In the early morning of May 7, a massive mudslide devastated thousands of homes in Tajikistan. Estimates of the damage from the flooding in the Kulob region of this poor Central Asian country continue to grow, with more than 4,000 displaced people living in tent cities in the city of Kulob alone, and estimates of the affected population with partially or completely destroyed housing ranging from 7,600 - 11,000. On May 10, in an unexpected move, the President of Tajikistan made a formal request to the international community for help, and the U.S. Embassy responded immediately.
On May 11, U.S. Ambassador to Tajikistan Kenneth Gross issued a disaster declaration, recognizing the significant damage in the Kulob area, and the request for assistance from the government of Tajikistan. That same day, the U.S. government delivered $277,614 worth of non-food items to flood victims. Counterpart International distributed cots, beds, mattresses, blankets, pillows, towels, and other household items valued at $214,120. The U.S. government also provided $63,497 in medical supplies to the Central District Hospital of Kulob. On May 14, the U.S. Agency for International Development (USAID) awarded a $50,000 grant to Save the Children to provide emergency supplies, such as hygiene kits, mattresses, blankets, and medical supplies, to more flood victims.

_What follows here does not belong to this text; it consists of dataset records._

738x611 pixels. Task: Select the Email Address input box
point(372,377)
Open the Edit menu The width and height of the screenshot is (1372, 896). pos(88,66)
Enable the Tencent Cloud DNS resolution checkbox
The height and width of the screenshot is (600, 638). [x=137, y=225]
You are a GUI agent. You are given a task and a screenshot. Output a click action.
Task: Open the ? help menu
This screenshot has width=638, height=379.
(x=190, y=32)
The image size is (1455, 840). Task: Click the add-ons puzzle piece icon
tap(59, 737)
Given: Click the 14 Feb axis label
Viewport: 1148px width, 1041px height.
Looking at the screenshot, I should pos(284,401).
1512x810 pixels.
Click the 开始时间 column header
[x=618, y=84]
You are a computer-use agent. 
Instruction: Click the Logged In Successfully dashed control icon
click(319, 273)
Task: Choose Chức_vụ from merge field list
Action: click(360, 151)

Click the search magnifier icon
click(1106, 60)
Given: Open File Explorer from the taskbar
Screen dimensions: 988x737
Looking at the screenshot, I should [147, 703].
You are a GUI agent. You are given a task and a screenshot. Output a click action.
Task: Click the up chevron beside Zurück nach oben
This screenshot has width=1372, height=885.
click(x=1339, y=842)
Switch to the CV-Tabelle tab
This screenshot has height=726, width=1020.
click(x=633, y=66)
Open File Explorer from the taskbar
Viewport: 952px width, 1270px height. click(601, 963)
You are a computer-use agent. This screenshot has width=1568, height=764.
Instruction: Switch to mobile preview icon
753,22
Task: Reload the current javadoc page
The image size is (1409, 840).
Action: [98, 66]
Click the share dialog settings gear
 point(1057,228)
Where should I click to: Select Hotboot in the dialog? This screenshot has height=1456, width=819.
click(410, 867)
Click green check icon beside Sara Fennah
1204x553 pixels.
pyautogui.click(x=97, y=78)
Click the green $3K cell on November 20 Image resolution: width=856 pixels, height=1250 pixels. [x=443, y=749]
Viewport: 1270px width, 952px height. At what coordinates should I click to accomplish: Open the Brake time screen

On May 16, the U.S. government sent an Air Force C-17 Globemaster cargo plane directly to Kulob with a full load of large, durable tents. On May 21, an Air Force C-130 Hercules transported five pallets of emergency medical supplies and hygiene kits to Dushanbe, and another shipment is expected next week. Embassy staff also did their part. Members of the Embassy's Public Affairs Section (PAS) went to Kulob with 15 boxes of clothes and non-perishable food donated from the Embassy staff. Members of the PAS gave the food products to kids in a kindergarten that was built for the flood victims, and gave the food to the International Federation of Red Cross and Red Crescent Societies (IFRC).
The PAS noticed that very few newspapers were covering the disaster to the full extent. When we talked to reporters, we found out that many simply didn't have the means to reach Kulob. The PAS invited nine journalists to go and see the flood damage first hand and report on the disaster. Three TV stations, two radio stations, and one newspaper witnessed the damage, interviewed victims, and spoke with representatives from U.S. government-funded relief projects.